Crime is notoriously hard to measure in a reliable way. The statistics are even harder to interpret. Nobody fully understands why crime rates go up or down. But police officials can convincingly point to strong early returns on Chief Eddie Garcia’s crime plan, which was implemented this year and targets high-crime zones. Dallas is bucking a national trend. Murders are up in many large U.S. cities in 2021. Not in Dallas.

So why is everybody on NextDoor and the Dallas Morning News’s editorial board so afraid? You can blame social media algorithms designed to promote the sensational, and the prevalence of smart phones and doorbell surveillance cameras recording the mayhem that in the past would have earned a paragraph or two in the police briefs section of the paper. You can blame the old fashioned media. Crime gets a lot of local coverage. National cable news channels are big on scare tactics. Editorial boards toss off lines about rising crime without checking whether they’re true. And you can blame politicians at all levels of government for drumming up crime fears when they think it suits them.

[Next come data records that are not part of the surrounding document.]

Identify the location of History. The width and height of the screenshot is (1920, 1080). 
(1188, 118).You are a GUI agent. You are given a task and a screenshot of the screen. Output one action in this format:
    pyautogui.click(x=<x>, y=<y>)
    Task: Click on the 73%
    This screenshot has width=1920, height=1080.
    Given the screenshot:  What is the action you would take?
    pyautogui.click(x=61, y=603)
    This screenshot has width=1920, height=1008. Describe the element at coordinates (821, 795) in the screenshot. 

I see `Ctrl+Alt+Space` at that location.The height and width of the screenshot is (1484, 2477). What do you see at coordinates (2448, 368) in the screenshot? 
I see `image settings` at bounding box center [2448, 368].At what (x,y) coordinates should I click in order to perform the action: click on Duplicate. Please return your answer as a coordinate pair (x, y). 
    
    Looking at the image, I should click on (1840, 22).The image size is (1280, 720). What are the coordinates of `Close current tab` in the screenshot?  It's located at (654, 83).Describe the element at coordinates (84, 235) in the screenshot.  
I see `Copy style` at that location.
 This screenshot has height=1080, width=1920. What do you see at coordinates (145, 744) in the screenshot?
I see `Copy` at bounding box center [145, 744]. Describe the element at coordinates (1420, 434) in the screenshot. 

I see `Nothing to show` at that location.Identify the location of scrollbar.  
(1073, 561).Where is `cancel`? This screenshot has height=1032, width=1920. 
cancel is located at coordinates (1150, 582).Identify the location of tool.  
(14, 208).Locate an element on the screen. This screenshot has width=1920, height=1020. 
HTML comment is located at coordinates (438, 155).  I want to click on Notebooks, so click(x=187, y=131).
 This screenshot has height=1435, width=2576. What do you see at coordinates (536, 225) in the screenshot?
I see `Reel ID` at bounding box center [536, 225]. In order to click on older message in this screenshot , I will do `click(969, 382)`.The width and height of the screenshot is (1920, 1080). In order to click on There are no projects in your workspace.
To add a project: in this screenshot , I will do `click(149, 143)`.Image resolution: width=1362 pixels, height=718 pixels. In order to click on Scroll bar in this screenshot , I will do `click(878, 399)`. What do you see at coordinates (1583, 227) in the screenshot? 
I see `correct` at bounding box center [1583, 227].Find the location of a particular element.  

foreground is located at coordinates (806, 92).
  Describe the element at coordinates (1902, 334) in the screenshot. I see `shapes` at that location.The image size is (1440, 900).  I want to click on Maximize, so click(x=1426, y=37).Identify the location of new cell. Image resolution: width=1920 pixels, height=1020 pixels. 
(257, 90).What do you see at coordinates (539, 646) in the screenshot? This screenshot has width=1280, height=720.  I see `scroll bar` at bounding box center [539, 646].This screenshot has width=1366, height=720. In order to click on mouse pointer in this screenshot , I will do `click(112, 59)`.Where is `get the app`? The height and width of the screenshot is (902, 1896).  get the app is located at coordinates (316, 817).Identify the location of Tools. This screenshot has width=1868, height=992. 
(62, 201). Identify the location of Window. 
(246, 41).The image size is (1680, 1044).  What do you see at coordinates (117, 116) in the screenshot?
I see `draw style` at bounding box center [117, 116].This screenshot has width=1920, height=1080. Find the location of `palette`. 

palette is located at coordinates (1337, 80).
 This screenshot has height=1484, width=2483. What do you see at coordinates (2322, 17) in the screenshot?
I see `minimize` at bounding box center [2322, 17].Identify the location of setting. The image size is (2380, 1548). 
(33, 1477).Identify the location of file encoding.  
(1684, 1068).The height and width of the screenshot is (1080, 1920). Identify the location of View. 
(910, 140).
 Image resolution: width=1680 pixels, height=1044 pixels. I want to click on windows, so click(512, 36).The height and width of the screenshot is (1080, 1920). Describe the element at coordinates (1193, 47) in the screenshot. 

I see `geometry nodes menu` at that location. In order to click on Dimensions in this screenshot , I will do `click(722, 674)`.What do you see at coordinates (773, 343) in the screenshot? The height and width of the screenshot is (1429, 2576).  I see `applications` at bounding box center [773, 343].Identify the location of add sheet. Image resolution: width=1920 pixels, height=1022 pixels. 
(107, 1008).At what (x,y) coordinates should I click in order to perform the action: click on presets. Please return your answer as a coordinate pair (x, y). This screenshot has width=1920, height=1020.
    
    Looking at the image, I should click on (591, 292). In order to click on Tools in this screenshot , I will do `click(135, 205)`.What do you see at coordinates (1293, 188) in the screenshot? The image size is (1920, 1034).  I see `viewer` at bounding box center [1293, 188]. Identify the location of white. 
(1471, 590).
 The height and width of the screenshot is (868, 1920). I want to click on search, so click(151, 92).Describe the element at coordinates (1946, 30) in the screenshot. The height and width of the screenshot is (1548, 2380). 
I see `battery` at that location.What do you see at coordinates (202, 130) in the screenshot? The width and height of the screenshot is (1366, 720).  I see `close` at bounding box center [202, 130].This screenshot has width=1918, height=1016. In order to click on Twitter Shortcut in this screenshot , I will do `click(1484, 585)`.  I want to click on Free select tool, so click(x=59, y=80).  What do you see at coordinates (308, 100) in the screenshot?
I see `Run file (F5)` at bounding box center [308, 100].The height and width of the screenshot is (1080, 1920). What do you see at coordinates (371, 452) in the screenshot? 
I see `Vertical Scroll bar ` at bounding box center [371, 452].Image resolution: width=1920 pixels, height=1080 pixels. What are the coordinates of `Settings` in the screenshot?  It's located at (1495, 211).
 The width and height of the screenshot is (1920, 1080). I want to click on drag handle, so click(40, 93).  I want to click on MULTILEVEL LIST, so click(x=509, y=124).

In 2019, then still a candidate, Mayor Eric Johnson tweeted that “we need to stop alarming people” by “falsely” claiming that Dallas is in the midst of a public safety crisis. Johnson said then that the city could improve morale and compensation in the police department and address violent crime without “playing at folks’ fears.” In a statement at the time, he said it’s “also important to remember that murders and violent crimes also are symptoms of larger challenges we all face as a city.” (A few months later, after digging into the data, Johnson formed a violent crime task force that has since issued recommendations and launched a fund to help pay for their implementation. These included blight remediation tactics that found success in lowering crime in cities like Philadelphia, as well as civilian violence interrupters, and additional school programs.)

The mayor was right; we can reduce violent crime without resorting to fear-mongering that is divorced from reality.